(Exercise goal): Let your answer be the line containing "At what coordinates should I click to accomplish: Open Skype" and every line below it to the end of the records, copied exactly.

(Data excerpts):
┄┄┄┄┄┄┄┄┄┄
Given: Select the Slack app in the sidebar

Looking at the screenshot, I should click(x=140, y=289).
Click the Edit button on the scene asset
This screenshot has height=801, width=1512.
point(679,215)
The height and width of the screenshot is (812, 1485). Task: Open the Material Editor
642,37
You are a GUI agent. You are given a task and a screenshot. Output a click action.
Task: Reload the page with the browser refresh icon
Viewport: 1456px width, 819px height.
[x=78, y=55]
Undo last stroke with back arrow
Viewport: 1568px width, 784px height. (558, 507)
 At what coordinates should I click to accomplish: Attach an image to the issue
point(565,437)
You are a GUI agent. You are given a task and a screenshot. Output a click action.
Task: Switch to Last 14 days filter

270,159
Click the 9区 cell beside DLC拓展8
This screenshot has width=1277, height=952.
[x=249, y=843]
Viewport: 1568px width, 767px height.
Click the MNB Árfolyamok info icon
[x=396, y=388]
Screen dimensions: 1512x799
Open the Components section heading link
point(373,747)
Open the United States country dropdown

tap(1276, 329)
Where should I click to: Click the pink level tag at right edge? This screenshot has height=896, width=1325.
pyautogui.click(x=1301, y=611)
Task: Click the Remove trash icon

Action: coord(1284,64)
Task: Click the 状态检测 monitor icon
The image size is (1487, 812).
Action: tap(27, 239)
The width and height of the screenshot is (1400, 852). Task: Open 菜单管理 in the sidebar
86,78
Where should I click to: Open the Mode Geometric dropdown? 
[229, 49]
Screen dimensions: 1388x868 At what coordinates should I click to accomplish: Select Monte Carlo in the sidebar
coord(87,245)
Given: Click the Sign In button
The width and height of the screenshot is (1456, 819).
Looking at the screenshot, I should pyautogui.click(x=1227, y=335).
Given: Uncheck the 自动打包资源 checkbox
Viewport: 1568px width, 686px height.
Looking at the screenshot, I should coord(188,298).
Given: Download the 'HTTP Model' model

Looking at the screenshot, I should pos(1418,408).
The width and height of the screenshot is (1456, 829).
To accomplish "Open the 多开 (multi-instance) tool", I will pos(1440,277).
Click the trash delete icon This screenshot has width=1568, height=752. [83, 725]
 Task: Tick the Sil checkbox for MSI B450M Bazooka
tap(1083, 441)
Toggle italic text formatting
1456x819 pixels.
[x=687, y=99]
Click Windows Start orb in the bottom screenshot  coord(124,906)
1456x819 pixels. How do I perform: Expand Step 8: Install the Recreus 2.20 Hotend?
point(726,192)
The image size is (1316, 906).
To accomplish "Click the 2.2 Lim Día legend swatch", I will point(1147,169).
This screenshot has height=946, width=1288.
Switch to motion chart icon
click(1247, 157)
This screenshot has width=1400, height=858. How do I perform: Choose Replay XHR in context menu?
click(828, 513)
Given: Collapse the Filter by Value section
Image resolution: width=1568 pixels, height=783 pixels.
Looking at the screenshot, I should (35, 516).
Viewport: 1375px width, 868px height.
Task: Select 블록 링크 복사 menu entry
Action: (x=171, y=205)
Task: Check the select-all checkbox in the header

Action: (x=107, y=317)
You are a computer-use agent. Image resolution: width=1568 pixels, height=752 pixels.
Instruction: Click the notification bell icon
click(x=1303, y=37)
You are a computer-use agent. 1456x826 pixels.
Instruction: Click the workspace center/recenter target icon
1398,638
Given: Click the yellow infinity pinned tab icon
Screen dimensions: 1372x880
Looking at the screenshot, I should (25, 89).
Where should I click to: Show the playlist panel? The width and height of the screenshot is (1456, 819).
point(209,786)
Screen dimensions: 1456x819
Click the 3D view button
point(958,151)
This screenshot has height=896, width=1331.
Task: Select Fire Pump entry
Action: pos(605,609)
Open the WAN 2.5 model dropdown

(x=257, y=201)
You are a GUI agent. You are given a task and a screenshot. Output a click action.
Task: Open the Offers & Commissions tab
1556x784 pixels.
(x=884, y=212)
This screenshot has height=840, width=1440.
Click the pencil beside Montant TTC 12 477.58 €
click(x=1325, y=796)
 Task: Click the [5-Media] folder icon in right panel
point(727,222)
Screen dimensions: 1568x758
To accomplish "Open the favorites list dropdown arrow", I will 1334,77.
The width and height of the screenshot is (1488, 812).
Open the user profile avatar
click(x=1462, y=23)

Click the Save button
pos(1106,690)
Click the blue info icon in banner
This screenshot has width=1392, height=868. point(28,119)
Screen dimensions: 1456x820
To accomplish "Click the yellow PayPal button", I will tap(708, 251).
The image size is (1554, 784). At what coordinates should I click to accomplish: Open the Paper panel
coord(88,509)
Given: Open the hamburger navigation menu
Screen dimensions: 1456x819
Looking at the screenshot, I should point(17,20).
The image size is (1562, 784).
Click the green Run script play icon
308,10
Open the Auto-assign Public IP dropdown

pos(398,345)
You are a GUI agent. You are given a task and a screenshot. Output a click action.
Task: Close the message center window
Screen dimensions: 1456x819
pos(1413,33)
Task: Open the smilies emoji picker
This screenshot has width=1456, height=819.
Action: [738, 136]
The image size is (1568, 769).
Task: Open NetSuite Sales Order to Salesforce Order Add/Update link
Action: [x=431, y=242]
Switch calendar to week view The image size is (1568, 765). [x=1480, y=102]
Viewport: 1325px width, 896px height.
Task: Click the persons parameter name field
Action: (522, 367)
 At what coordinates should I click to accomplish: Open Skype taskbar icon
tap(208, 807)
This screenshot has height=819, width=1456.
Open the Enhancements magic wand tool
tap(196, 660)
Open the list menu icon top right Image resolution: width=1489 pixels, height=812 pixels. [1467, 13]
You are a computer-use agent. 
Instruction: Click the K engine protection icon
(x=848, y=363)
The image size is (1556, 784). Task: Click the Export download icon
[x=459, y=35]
┄┄┄┄┄┄┄┄┄┄
(Written reply):
 At what coordinates should I click to accomplish: Open Skype taskbar icon
tap(208, 807)
This screenshot has height=819, width=1456.
Open the Enhancements magic wand tool
tap(196, 660)
Open the list menu icon top right Image resolution: width=1489 pixels, height=812 pixels. [1467, 13]
You are a computer-use agent. 
Instruction: Click the K engine protection icon
(x=848, y=363)
The image size is (1556, 784). Task: Click the Export download icon
[x=459, y=35]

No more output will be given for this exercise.